The Microsoft DirectAccess Connectivity Assistant (DCA) supports a DirectAccess client computer that is running Windows® 7 by clearly indicating the state of DirectAccess connectivity to corporate network resources. It provides easy access to troubleshooting information and makes it simple to create and send log files to support personnel.
Without the DCA, when a user's Internet connection (for example, http://www.bing.com) appears to be available, but corporate network resources are not accessible, there is no way that the user can verify if the problem is caused by DirectAccess not working correctly. This can result in user frustration and increased Help Desk support calls. The DCA clearly indicates the operational status of DirectAccess by using an icon in the notification area and informational messages. This helps the user identify the problem area and helps direct troubleshooting efforts.
If DirectAccess is not working correctly, the DCA clearly indicates the status by changing the icon in the notification area and by sending informational messages that provide more detail about the failure. The DCA provides the user with easy access to an extranet URL. For example, this URL might point to a Web site that hosts support information for the organization's user community. The user can easily send diagnostic log files to the DirectAccess support staff. The log files can contain the default information. The administrator can include a script in the DCA configuration that creates additional diagnostic information that is included in the log files sent to the support team.

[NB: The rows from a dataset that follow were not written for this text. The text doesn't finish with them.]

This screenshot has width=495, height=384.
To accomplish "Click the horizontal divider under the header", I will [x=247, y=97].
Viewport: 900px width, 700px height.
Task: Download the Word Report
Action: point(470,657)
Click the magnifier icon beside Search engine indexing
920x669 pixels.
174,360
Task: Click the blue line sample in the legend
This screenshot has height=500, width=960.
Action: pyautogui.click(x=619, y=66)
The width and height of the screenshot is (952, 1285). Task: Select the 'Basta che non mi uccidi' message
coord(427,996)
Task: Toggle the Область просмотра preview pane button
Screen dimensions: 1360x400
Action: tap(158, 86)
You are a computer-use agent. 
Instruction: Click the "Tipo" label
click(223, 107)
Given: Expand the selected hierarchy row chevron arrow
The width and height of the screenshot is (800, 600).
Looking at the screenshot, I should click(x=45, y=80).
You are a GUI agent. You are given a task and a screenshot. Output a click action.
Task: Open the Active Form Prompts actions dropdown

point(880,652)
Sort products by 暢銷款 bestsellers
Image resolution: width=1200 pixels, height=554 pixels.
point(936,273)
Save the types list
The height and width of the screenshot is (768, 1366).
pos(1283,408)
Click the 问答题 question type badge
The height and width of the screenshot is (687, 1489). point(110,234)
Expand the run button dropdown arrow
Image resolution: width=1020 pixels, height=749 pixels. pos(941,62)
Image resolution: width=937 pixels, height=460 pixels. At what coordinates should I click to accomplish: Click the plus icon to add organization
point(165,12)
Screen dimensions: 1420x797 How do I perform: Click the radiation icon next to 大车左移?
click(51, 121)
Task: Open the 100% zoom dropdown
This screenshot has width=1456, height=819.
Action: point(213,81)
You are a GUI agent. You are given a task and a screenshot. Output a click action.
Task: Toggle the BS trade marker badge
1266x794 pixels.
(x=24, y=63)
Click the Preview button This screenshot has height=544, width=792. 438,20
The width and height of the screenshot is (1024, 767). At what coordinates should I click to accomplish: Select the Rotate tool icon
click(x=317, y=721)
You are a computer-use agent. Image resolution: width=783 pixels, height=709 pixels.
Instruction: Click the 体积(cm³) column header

This guide includes the following topics:
This document is intended for information technology (IT) administrators and support staff who deploy, manage, and support DirectAccess on their corporate networks. The Using the DCA software section is a User's Guide for the DirectAccess users to whom you deploy the DCA.
The DirectAccess Connectivity Assistant (DCA) can be configured by using Group Policy settings. The DCA installation file contains two Group Policy template files (.admx and .adml). These files enable you to store DCA settings in a Group Policy object (GPO). We recommend that you apply the settings by using the DirectAccess Policy GPO that is created when you install DirectAccess on your network. Alternatively, you can create a new GPO and scope the GPO to apply to all of your client computers that participate in your DirectAccess deployment.
The following procedure explains how to download and store the DCA template files. The downloaded file contains the following files that you can import into the Group Policy Editor:
To import the DCA template files into the Group Policy Editor
The settings for DCA appear in the details pane.
This section describes the settings that are available to configure a DCA client.
Important: The two settings that you must configure so that you have complete DCA functionality are the settings DTE and CorporateResources. The others settings are optional, but recommended.
Type: A collection of IPv6 addresses that each identify a DirectAccess server.
Description: Specifies the dynamic tunnel endpoints (DTEs) of the IPsec tunnels that enable DirectAccess. It is through these tunnels that the DCA attempts to access the resources that are specified in the CorporateResources setting. By default, the DCA uses the same DirectAccess server that the DirectAccess client computer connection is using. In default configurations of DirectAccess, there are typically two DTEs, one for the infrastructure tunnel, and one for the user tunnel. You should configure one DTE for each tunnel. Each entry consists of the text PING: followed by the IPv6 address, for example: PING:2001:3039::0001.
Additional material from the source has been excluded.